Она крепко зажмурилась и прижалась лицом к коленям. Ей никогда, никогда не забыть, как он горел, как пламя поглотило его разорванное тело.
«Это наша работа». Таковы были его последние слова. И теперь она не знала, хватит ли ей душевных сил продолжить работу, которая убила его. Горечь утраты и чувство вины переполняли ее.
— Ублюдок знал, что я первой войду в огонь. Он начинил огнетушитель взрывчаткой в расчете на то, что О’Доннелл или кто-нибудь еще схватит его и пустит в ход. В кухне… скорее всего, он оставил его в кухне. На самом виду. Тут действуешь инстинктивно. Видишь, хватаешь, пускаешь в ход. Если бы я не сразу вошла…
— Прекрати. Ты прекрасно знаешь, что это не выход. — Сандер схватил ее за плечи и приподнял, чтобы их глаза встретились. — Ты прекрасно знаешь, что бесполезно гадать, что было бы, если бы… Катарина, ты исполнила свой долг, как и О’Доннелл. Только один человек виноват в том, что случилось.

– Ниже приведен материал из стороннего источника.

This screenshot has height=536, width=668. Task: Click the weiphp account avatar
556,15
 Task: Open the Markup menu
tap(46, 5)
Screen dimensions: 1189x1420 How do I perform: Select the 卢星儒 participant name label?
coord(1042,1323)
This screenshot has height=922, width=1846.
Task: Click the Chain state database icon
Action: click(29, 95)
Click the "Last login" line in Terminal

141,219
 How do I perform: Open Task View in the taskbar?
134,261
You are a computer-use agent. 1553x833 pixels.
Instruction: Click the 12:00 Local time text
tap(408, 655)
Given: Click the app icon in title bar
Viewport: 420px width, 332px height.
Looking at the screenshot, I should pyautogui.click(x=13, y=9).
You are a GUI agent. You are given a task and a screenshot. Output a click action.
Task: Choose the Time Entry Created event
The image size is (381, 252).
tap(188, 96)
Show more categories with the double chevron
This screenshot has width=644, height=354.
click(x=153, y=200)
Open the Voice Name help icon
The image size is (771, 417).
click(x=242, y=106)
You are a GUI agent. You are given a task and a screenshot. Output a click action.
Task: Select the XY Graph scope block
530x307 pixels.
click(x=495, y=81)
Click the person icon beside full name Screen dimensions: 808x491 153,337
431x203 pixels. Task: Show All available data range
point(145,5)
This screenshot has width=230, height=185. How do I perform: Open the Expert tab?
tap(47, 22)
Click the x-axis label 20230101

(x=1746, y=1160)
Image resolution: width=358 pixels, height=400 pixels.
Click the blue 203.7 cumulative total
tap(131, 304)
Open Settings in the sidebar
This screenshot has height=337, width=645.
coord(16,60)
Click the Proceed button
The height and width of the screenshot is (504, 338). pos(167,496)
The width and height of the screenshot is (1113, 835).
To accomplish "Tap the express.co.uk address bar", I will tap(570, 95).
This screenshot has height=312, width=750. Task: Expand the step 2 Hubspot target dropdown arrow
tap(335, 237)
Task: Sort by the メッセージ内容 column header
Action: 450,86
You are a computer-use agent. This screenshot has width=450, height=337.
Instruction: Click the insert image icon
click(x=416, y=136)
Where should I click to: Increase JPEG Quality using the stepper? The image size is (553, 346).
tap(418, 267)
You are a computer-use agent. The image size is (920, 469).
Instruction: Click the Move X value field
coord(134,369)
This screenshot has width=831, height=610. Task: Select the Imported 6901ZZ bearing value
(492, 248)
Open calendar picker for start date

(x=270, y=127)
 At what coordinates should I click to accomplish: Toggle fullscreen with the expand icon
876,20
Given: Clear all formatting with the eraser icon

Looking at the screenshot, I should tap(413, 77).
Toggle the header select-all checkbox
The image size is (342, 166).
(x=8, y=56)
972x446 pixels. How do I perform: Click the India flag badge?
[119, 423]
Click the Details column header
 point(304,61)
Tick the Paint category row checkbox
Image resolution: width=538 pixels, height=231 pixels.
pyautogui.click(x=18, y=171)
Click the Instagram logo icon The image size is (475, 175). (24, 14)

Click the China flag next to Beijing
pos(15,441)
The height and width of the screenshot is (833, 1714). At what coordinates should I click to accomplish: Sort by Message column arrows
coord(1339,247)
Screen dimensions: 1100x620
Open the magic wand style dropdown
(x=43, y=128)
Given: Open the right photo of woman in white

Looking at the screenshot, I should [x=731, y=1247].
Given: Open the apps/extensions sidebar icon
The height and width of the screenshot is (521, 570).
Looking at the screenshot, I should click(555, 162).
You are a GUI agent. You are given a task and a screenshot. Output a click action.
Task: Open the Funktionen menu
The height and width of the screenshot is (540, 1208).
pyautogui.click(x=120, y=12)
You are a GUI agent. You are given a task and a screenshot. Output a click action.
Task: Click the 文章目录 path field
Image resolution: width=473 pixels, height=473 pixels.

Рина оглянулась на дом. Война еще кипела, и она была всего лишь одной из жертв. Она потеряла напарника там, наверху. Она потеряла свое сердце и со страхом думала, что потеряла и все свое мужество.
— Он убил их только для того, чтобы показать мне, что он может это сделать. Он убил их только для того, чтобы я увидела. А О’Доннелла он убил просто на закуску. Подлый ублюдок.
— Тебе нужно отдохнуть, Рина. Тебе нужно поспать. Я отвезу тебя к маме и дам тебе снотворного.
— Ничего подобного ты не сделаешь.
Рина опять прижалась лицом к коленям, изо всех сил стараясь удержать слезы. Она боялась, что уже не сможет остановиться, если прольет хоть одну слезинку. Ей хотелось вернуть свой гнев, хотелось почувствовать, как он горит у нее в крови, но она ощущала только страшный, деморализующий груз безысходного горя.
Они были молоды, напомнила она себе. Моложе ее годами. Он убил их холодно и быстро в их собственной постели, а потом усадил как кукол. Этот образ будет преследовать ее до самой смерти. Как и воспоминание о хорошем человеке, хорошем полицейском и добром друге, превратившемся в живой факел.
Рина подняла голову и посмотрела в глаза брату.
— Я тебе велела не выходить из дому. Я сказала, что это очень важно, чтобы вы все сидели дома.